▶ _Written problem_:
Copy out every line in the entries below that contains the word "This".

--- start ---

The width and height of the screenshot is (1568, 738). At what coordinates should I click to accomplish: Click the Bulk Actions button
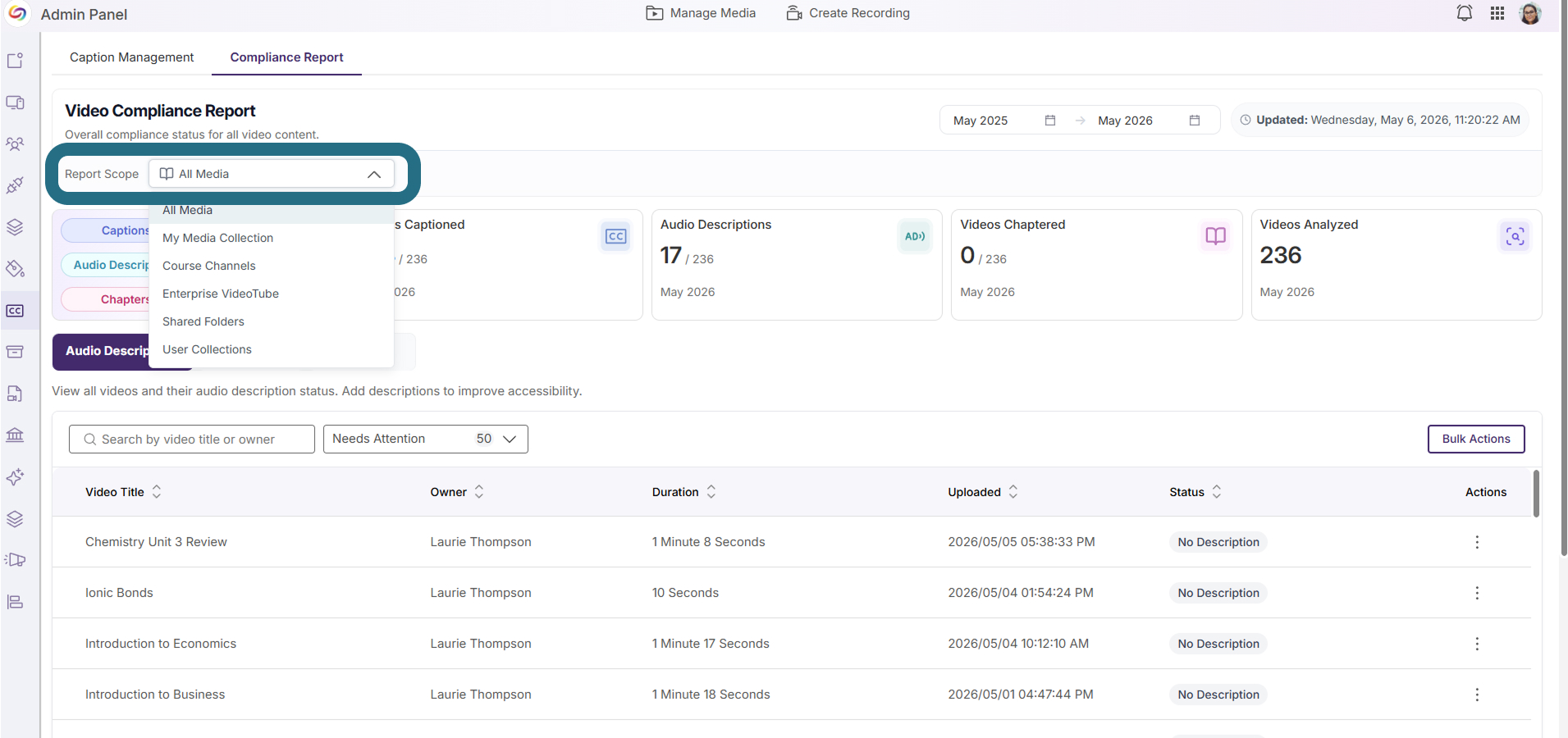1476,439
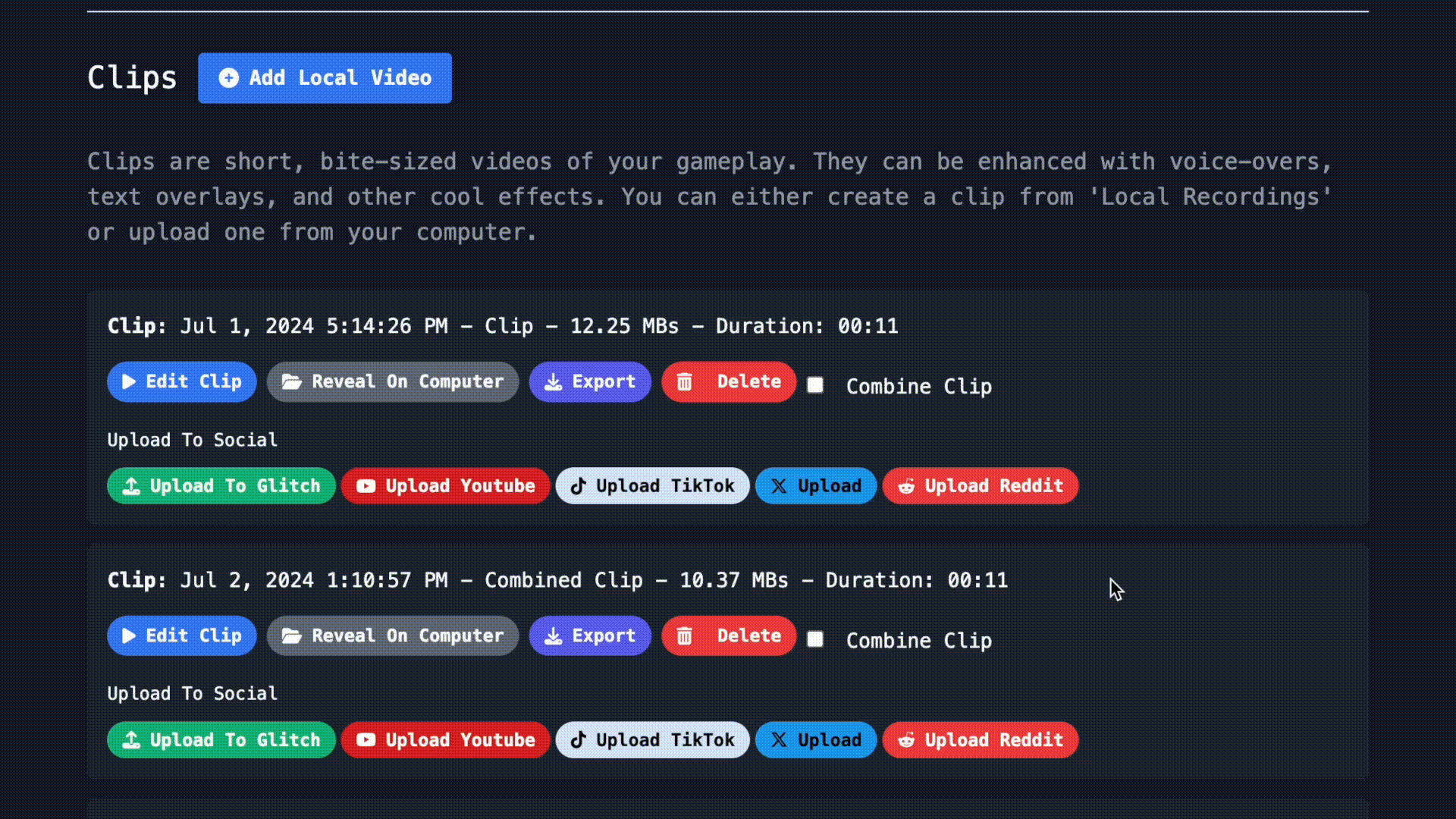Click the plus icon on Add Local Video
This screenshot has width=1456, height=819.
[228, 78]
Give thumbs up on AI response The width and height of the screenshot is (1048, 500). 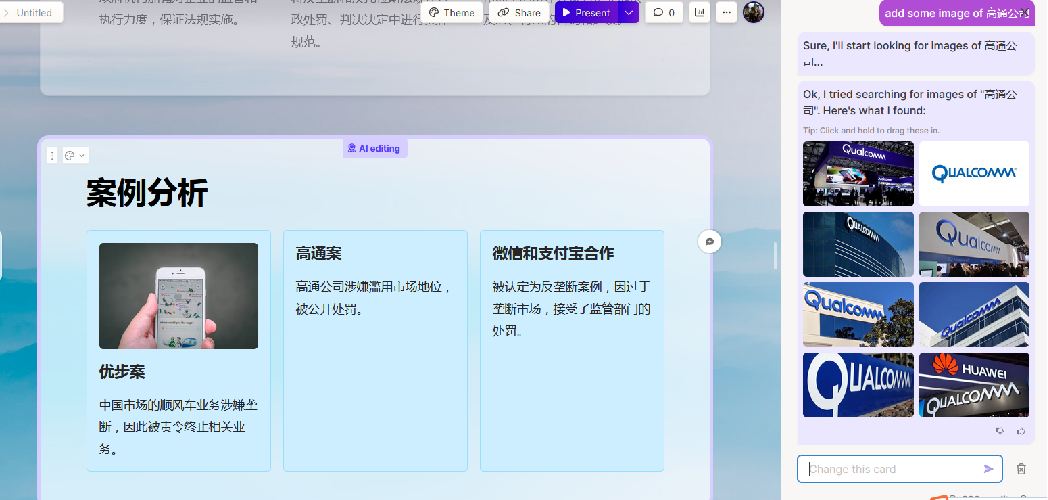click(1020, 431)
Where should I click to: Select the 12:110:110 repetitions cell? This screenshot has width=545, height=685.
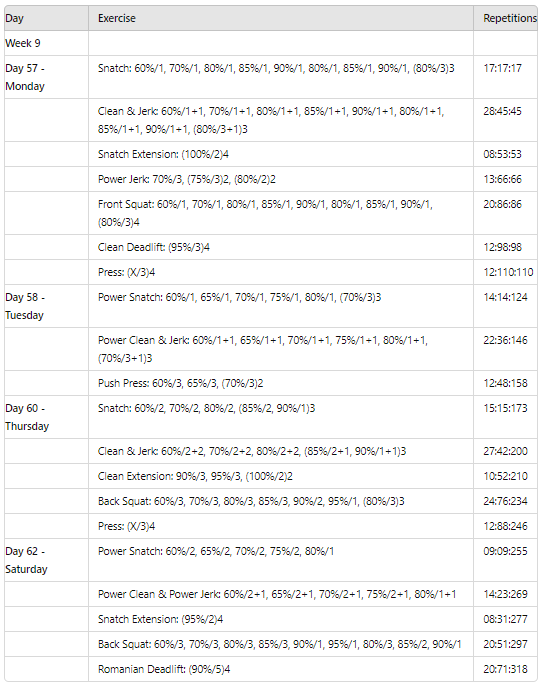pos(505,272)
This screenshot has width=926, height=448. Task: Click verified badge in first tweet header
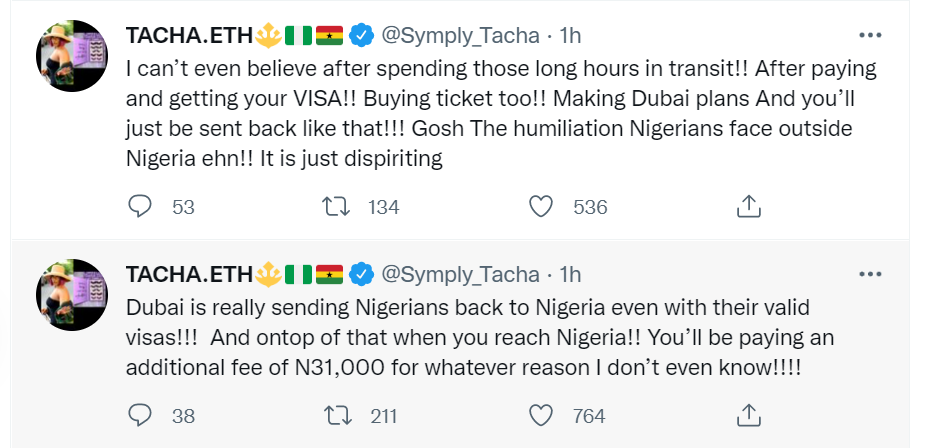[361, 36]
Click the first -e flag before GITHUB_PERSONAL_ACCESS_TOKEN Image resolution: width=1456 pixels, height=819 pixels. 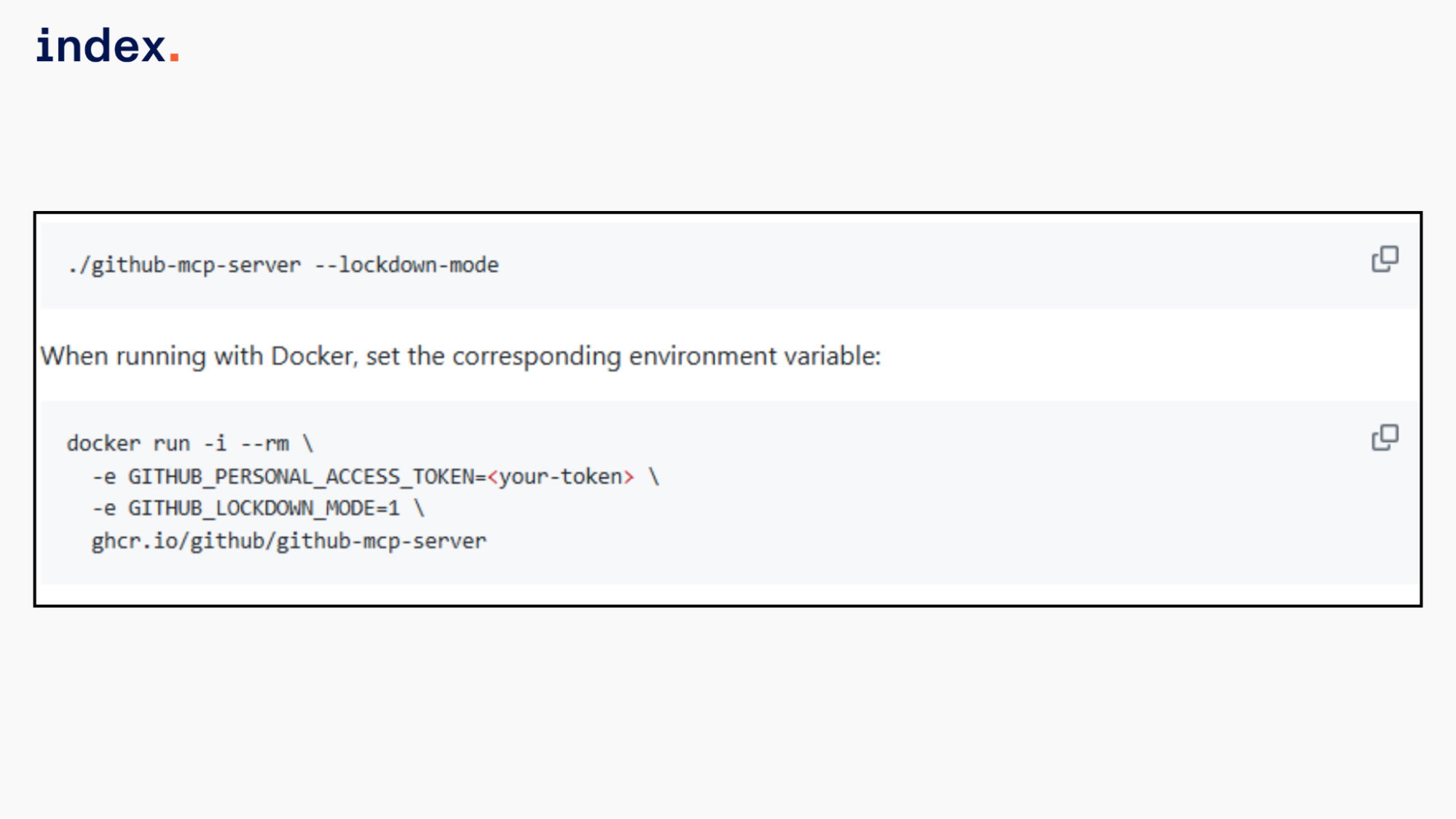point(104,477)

--- end ---

▶ _Written solution_:
This screenshot has width=1456, height=819.
Where should I click to: Select the 12:110:110 repetitions cell? This screenshot has width=545, height=685.
This screenshot has width=926, height=448. Task: Click verified badge in first tweet header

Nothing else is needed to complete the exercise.